◆ **ABOUT THIS EXERCISE**
In the material below, pictures must be dropped. Repeat exactly, and only, the lines from the line with "8 (911) 905-56-06 (299, 27)" to the line with "Become a VIP (1105, 29)", both ends included.

◆ **EXCERPTED RECORDS**
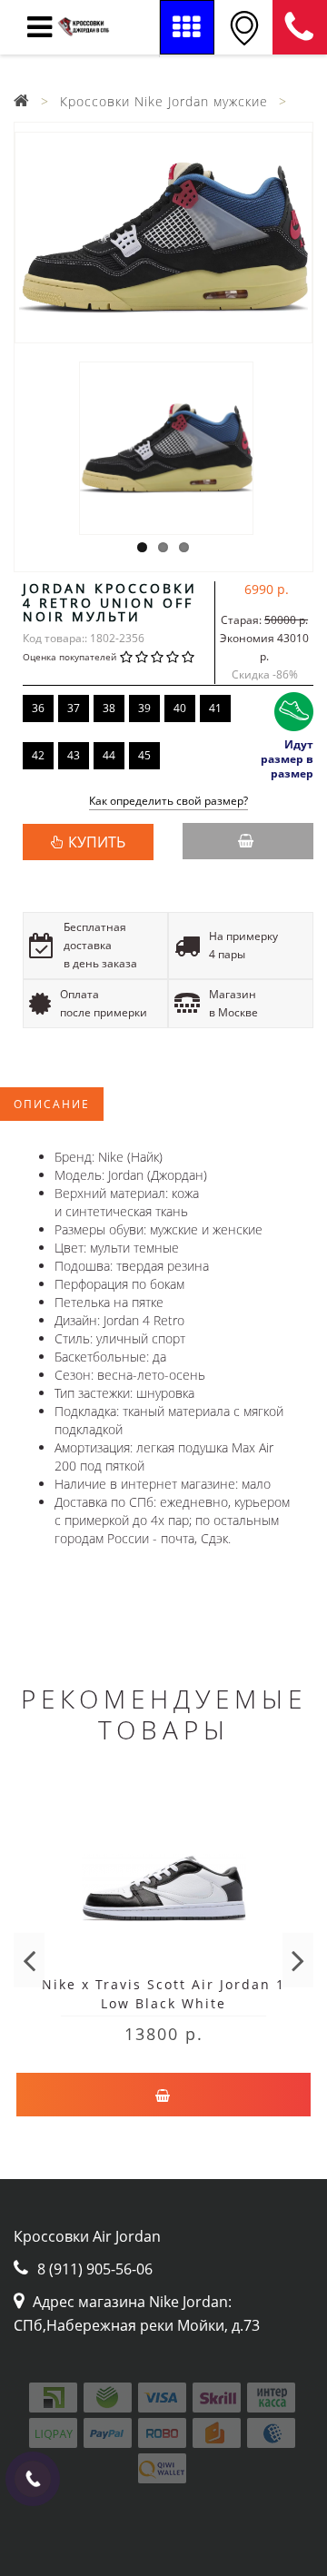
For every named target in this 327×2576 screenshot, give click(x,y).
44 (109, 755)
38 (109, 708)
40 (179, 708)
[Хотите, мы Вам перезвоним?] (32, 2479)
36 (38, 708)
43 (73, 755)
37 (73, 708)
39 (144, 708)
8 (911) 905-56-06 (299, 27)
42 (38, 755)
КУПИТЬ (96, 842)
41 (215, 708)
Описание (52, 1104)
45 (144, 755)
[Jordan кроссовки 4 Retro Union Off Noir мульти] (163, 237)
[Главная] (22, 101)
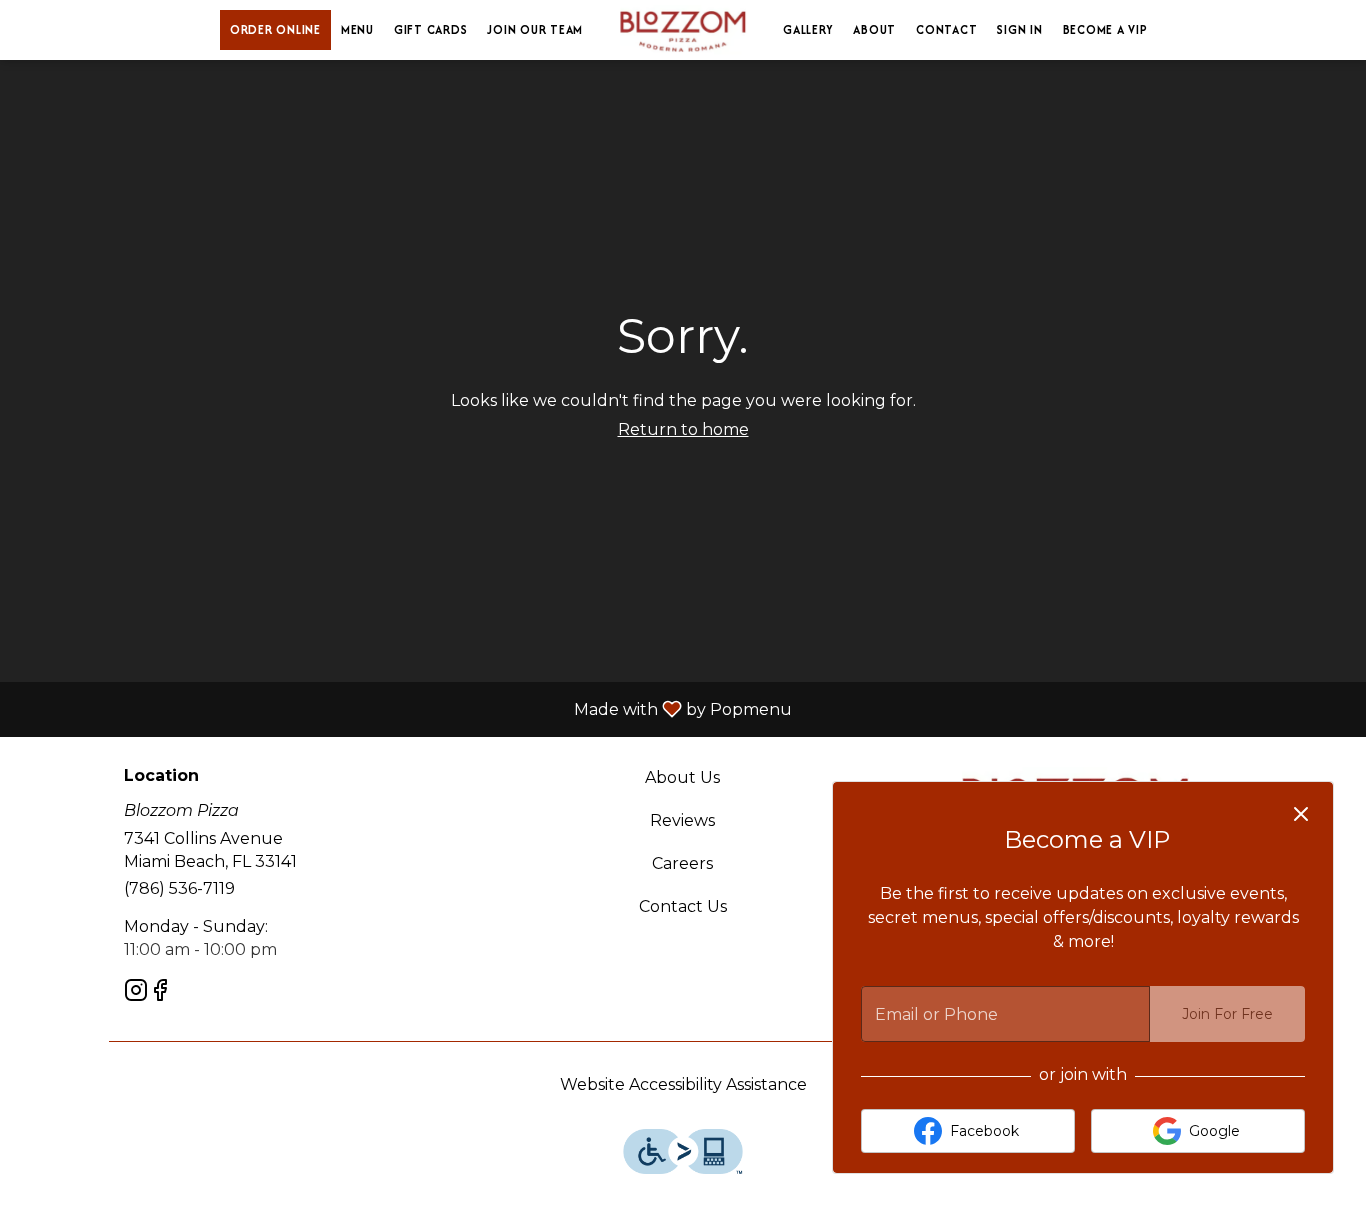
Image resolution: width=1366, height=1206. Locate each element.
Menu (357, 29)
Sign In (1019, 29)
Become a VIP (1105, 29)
--
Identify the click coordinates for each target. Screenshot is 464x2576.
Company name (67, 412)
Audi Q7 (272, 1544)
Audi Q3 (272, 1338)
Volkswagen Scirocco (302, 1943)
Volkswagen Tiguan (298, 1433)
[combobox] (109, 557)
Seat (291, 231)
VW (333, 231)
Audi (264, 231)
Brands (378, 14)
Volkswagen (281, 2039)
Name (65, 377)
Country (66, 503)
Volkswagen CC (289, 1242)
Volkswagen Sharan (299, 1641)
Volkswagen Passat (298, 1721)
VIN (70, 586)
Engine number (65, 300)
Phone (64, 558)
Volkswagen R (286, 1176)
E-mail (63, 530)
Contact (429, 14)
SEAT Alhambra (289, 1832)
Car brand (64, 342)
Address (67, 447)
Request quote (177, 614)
==
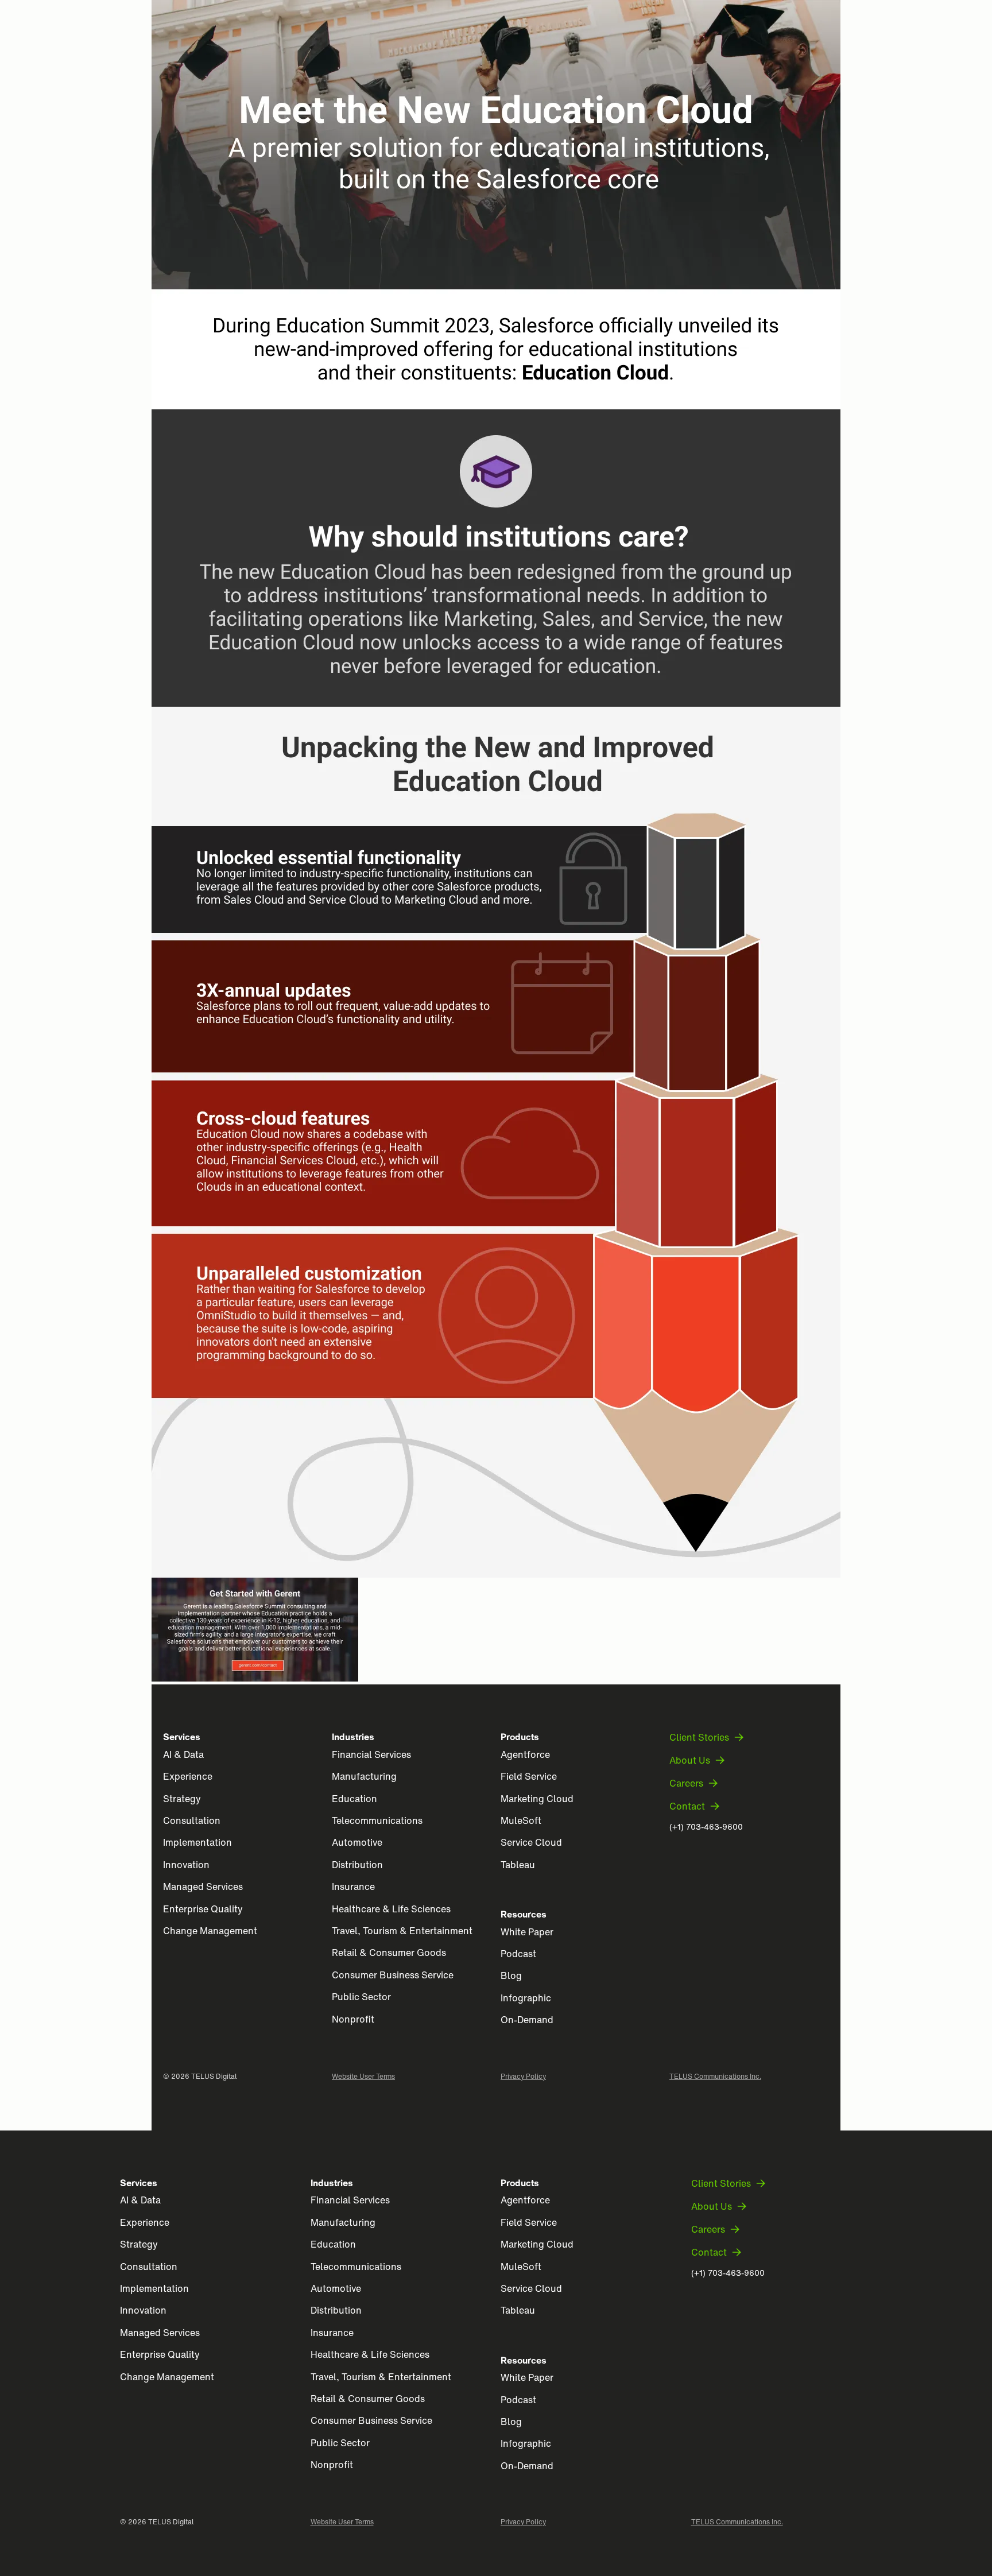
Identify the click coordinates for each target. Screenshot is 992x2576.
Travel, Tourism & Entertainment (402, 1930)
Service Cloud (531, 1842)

◆ **TASK RESULT**
8 (911) 905-56-06 (299, 27)
42 (38, 755)
КУПИТЬ (96, 842)
41 (215, 708)
Описание (52, 1104)
45 (144, 755)
[Jordan кроссовки 4 Retro Union Off Noir мульти] (163, 237)
[Главная] (22, 101)
Image resolution: width=1366, height=1206. Locate each element.
Menu (357, 29)
Sign In (1019, 29)
Become a VIP (1105, 29)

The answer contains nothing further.